■ Data entries:
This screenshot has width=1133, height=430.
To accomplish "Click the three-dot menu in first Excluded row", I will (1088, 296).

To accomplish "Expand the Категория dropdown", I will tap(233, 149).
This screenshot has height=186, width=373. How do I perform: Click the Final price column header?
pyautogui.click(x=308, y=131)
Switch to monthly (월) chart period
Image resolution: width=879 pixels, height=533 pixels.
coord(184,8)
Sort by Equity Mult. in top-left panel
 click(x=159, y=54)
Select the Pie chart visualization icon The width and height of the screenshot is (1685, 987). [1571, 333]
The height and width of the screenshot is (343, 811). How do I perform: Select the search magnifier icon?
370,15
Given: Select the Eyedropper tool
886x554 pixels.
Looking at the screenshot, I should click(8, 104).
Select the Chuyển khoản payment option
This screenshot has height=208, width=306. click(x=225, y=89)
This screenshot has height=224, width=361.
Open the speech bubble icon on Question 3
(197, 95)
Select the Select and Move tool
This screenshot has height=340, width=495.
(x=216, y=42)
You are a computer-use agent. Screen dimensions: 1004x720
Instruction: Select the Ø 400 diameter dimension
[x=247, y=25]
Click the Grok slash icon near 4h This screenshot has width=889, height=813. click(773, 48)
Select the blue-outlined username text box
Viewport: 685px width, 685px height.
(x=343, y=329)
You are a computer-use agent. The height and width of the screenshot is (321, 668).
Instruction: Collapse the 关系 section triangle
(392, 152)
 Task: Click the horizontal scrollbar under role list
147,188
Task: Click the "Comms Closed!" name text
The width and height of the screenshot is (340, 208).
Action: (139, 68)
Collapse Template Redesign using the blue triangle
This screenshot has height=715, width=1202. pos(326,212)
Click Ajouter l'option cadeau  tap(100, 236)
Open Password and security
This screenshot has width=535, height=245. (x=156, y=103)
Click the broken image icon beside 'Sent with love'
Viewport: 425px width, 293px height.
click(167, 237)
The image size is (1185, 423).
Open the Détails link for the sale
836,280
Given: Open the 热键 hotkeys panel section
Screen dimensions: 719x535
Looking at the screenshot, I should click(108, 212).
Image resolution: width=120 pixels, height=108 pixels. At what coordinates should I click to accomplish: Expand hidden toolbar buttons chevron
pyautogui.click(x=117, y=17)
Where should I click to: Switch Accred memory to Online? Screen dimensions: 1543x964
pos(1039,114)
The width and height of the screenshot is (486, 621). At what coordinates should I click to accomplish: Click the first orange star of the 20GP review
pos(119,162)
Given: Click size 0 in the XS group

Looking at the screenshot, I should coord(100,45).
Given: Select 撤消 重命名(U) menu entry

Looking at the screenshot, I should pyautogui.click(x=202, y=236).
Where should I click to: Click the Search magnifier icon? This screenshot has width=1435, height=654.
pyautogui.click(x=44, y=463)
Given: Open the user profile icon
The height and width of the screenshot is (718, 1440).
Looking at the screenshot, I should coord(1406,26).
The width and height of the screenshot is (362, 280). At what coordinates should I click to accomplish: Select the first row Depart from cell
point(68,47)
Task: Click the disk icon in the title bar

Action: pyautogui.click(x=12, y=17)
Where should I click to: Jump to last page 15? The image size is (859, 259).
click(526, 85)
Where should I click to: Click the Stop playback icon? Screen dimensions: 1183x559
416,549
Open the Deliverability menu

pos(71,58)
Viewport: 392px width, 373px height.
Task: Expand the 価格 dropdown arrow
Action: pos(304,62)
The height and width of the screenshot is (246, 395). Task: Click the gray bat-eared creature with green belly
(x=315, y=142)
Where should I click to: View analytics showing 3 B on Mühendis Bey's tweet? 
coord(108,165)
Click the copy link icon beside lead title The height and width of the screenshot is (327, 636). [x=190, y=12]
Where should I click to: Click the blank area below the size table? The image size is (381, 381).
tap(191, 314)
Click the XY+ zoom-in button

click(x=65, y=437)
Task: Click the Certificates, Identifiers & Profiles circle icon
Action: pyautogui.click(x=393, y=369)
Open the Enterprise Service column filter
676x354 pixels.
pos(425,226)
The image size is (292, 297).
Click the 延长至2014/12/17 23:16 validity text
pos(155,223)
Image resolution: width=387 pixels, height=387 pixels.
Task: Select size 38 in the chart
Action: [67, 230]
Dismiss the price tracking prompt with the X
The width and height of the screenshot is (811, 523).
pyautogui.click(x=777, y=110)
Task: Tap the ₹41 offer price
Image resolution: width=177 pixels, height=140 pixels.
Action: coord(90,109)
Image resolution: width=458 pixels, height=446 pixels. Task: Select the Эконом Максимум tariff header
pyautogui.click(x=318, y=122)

■ Work to complete:
Quote the entries verbatim, beginning with the line that contains "Where should I click to: Click the blank" and ending after the final entry.

■ Answer below:
Where should I click to: Click the blank area below the size table? The image size is (381, 381).
tap(191, 314)
Click the XY+ zoom-in button

click(x=65, y=437)
Task: Click the Certificates, Identifiers & Profiles circle icon
Action: pyautogui.click(x=393, y=369)
Open the Enterprise Service column filter
676x354 pixels.
pos(425,226)
The image size is (292, 297).
Click the 延长至2014/12/17 23:16 validity text
pos(155,223)
Image resolution: width=387 pixels, height=387 pixels.
Task: Select size 38 in the chart
Action: [67, 230]
Dismiss the price tracking prompt with the X
The width and height of the screenshot is (811, 523).
pyautogui.click(x=777, y=110)
Task: Tap the ₹41 offer price
Image resolution: width=177 pixels, height=140 pixels.
Action: coord(90,109)
Image resolution: width=458 pixels, height=446 pixels. Task: Select the Эконом Максимум tariff header
pyautogui.click(x=318, y=122)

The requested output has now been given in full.